Instructions to follow —
Locate the lines of the listing below that hold "screenshot", then copy each of them.

Materials provided —
·····
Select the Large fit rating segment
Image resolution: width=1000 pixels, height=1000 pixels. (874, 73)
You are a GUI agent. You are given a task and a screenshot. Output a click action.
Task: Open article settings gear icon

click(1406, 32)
·····
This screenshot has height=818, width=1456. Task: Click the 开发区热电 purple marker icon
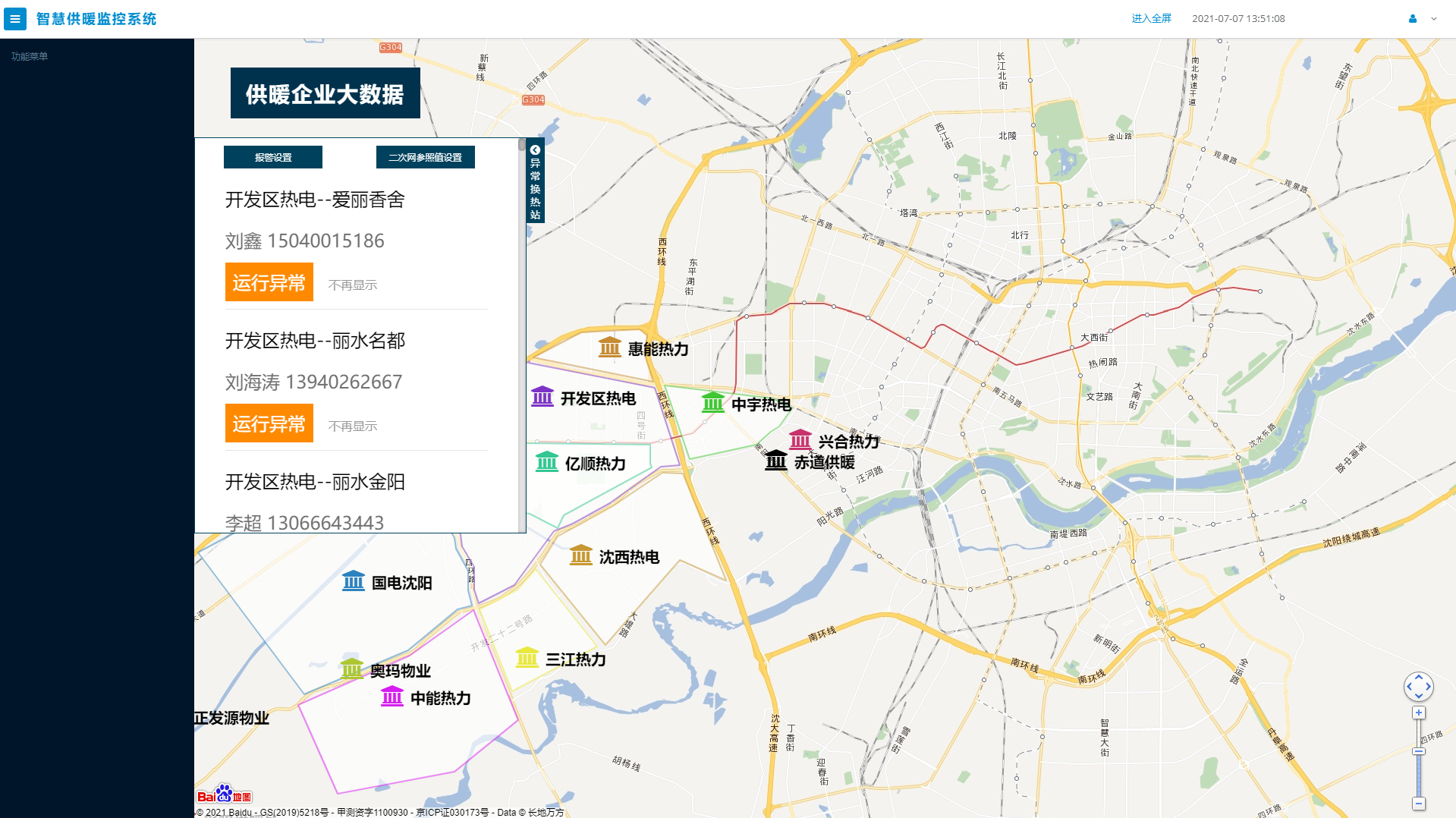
·····
Written answer —
You are a GUI agent. You are given a task and a screenshot. Output a click action.
This screenshot has height=818, width=1456. Task: Click the 开发区热电 purple marker icon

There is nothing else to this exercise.